Category-level Shape Estimation for Densely Cluttered Objects

Accurately estimating the shape of objects in dense clutters makes important contribution to robotic packing, because the optimal object arrangement requires the robot planner to acquire shape information of all existed objects. However, the objects for packing are usually piled in dense clutters with severe occlusion, and the object shape varies significantly across different instances for the same category. They respectively cause large object segmentation errors and inaccurate shape recovery on unseen instances, which both degrade the performance of shape estimation during deployment. In this paper, we propose a category-level shape estimation method for densely cluttered objects. Our framework partitions each object in the clutter via the multi-view visual information fusion to achieve high segmentation accuracy, and the instance shape is recovered by deforming the category templates with diverse geometric transformations to obtain strengthened generalization ability. Specifically, we first collect the multi-view RGB-D images of the object clutters for point cloud reconstruction. Then we fuse the feature maps representing the visual information of multi-view RGB images and the pixel affinity learned from the clutter point cloud, where the acquired instance segmentation masks of multi-view RGB images are projected to partition the clutter point cloud. Finally, the instance geometry information is obtained from the partially observed instance point cloud and the corresponding category template, and the deformation parameters regarding the template are predicted for shape estimation. Experiments in the simulated environment and real world show that our method achieves high shape estimation accuracy for densely cluttered everyday objects with various shapes.

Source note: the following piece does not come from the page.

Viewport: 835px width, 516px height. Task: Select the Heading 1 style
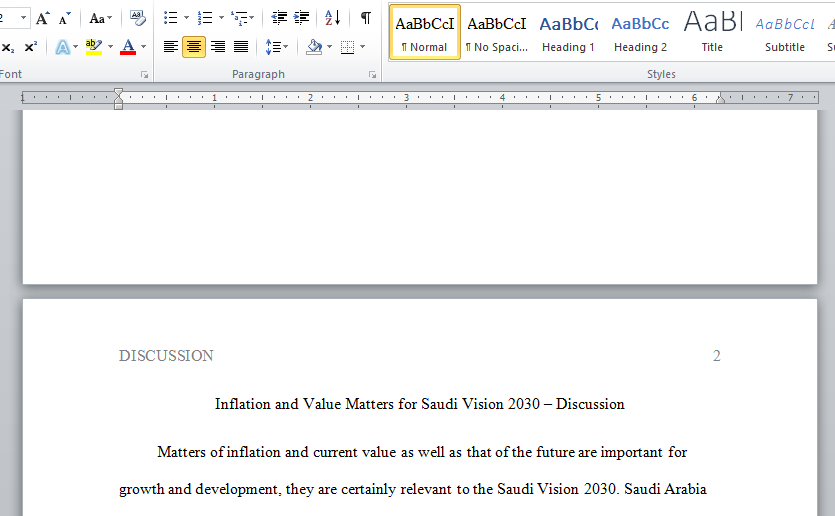point(568,33)
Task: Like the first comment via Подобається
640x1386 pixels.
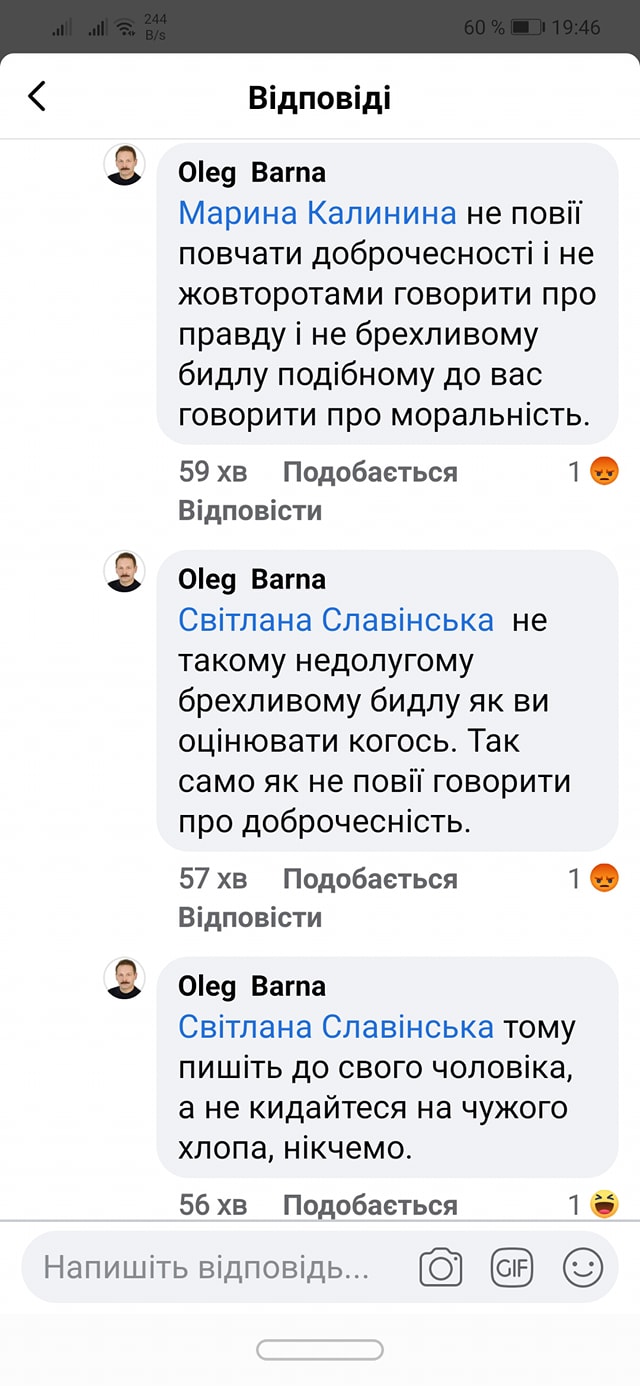Action: (x=368, y=471)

翻译：在密集杂乱环境中准确估计物体形状对机器人装箱任务具有重要意义，因为最优的物体排布要求机器人规划器获取所有现存物体的形状信息。然而，待装箱物体通常以密集堆叠形式存在并伴有严重遮挡，且同类不同实例的物体形状存在显著差异，这分别导致在未见实例上产生较大物体分割误差与不准确形状恢复，进而降低部署过程中形状估计的性能。本文提出一种面向密集杂乱物体的类别级形状估计方法。我们的框架通过多视角视觉信息融合实现杂乱场景中各物体的高精度分割，并通过多种几何变换对类别模板进行变形来恢复实例形状，从而获得增强的泛化能力。具体而言，我们首先采集物体杂乱场景的多视角RGB-D图像进行点云重建。然后融合多视角RGB图像视觉信息表征的特征图与从杂乱点云中学习到的像素亲和度，将所获取的多视角RGB图像实例分割掩码投影至杂乱场景点云完成分割。最后，从局部观测实例点云与对应类别模板中提取实例几何信息，预测关于模板的形变参数以实现形状估计。在仿真环境及真实世界中的实验表明，本方法能够对具有多样形状的密集杂乱日常物体实现高精度形状估计。